● **YOUR ASSIGNMENT**:
Your job is to reproduce all of the data exactly.

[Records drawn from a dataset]

+ + + + +

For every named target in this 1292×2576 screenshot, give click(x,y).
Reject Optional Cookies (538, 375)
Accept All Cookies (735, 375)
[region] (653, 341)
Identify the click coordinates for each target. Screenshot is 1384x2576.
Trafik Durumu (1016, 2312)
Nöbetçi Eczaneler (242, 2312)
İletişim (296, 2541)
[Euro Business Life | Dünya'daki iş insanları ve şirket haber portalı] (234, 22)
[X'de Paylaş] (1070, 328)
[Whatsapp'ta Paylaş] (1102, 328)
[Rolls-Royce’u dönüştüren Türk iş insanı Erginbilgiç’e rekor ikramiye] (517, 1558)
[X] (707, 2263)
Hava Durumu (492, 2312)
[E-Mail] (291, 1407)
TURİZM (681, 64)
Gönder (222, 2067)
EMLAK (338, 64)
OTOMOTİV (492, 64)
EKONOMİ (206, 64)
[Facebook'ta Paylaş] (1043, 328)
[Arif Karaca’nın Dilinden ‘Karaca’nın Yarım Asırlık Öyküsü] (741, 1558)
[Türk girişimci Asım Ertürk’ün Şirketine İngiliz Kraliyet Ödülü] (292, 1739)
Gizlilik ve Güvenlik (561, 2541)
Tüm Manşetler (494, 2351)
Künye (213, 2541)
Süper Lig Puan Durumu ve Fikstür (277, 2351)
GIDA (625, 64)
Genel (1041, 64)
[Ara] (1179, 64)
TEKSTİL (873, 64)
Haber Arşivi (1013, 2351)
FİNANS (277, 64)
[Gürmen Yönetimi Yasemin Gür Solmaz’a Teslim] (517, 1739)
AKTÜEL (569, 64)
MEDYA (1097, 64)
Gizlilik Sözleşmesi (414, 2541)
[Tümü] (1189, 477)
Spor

+ + + + +

● **REPLY TO THE TASK**:
For every named target in this 1292×2576 screenshot, give click(x,y).
Reject Optional Cookies (538, 375)
Accept All Cookies (735, 375)
[region] (653, 341)
Identify the click coordinates for each target. Screenshot is 1384x2576.
Trafik Durumu (1016, 2312)
Nöbetçi Eczaneler (242, 2312)
İletişim (296, 2541)
[Euro Business Life | Dünya'daki iş insanları ve şirket haber portalı] (234, 22)
[X'de Paylaş] (1070, 328)
[Whatsapp'ta Paylaş] (1102, 328)
[Rolls-Royce’u dönüştüren Türk iş insanı Erginbilgiç’e rekor ikramiye] (517, 1558)
[X] (707, 2263)
Hava Durumu (492, 2312)
[E-Mail] (291, 1407)
TURİZM (681, 64)
Gönder (222, 2067)
EMLAK (338, 64)
OTOMOTİV (492, 64)
EKONOMİ (206, 64)
[Facebook'ta Paylaş] (1043, 328)
[Arif Karaca’nın Dilinden ‘Karaca’nın Yarım Asırlık Öyküsü] (741, 1558)
[Türk girişimci Asım Ertürk’ün Şirketine İngiliz Kraliyet Ödülü] (292, 1739)
Gizlilik ve Güvenlik (561, 2541)
Tüm Manşetler (494, 2351)
Künye (213, 2541)
Süper Lig Puan Durumu ve Fikstür (277, 2351)
GIDA (625, 64)
Genel (1041, 64)
[Ara] (1179, 64)
TEKSTİL (873, 64)
Haber Arşivi (1013, 2351)
FİNANS (277, 64)
[Gürmen Yönetimi Yasemin Gür Solmaz’a Teslim] (517, 1739)
AKTÜEL (569, 64)
MEDYA (1097, 64)
Gizlilik Sözleşmesi (414, 2541)
[Tümü] (1189, 477)
Spor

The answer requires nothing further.